Wednesday, December 13, 2006
By Hassan Yare
Fears the two will go to war ratcheted up as the rivals for control of the Horn of Africa country skirmished several times in the past week near Baidoa, the south-central trading town that is the only turf the government controls.
Just outside Buur Hakaba, the Somalia Islamic Courts Council (SICC) base closest to the front with Baidoa, witnesses reported both sides digging trenches and moving troops.
"I witnessed Ethiopian and government troops on high alert. After less than 2 km (1 mile) I saw the SICC on a defense line and moving toward Daynunay," Baidoa shopkeeper Isman Ibrahim Hassan told Reuters in Buur Hakaba, on his way to Mogadishu.
Daynunay is the forward government post on the road to Islamist-controlled Mogadishu, which passes Buur Hakaba.

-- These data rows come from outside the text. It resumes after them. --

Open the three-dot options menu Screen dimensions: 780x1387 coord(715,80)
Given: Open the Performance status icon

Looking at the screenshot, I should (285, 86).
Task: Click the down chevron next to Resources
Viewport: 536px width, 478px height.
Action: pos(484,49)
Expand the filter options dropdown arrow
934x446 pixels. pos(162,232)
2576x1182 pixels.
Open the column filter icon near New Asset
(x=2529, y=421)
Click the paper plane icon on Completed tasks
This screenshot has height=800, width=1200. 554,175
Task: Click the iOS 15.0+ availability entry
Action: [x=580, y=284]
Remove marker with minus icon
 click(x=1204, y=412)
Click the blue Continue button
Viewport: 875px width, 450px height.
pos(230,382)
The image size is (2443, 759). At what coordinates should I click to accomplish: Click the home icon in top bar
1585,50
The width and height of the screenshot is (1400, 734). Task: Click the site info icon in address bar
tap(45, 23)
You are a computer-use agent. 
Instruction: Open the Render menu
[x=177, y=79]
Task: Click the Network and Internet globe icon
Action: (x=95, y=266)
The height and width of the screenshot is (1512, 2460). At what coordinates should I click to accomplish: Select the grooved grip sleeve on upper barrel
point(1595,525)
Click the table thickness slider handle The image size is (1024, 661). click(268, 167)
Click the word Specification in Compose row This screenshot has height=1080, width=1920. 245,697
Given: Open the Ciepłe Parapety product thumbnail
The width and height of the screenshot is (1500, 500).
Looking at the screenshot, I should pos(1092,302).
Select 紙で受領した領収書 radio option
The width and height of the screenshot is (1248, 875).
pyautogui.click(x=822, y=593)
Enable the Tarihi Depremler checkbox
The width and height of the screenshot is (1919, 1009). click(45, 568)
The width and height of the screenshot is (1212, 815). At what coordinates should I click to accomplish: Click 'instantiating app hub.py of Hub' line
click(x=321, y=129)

Both sides have been building up there for months.
"I saw a convoy of Ethiopian trucks including nine towing heavy artillery moving to the front," store owner Abdifaitah Ali Isak told Reuters by telephone from Baidoa.
Belligerent rhetoric has been at a fever pitch for months, and rose after the U.N. Security Council on December 7 approved a peacekeeping deployment to help the government, a move the SICC has threatened to answer with holy war.
On Tuesday Islamist defense chief Sheikh Yusuf Mohamed Siad "Inda'ade" said Ethiopian troops had seven days to leave the country or face war.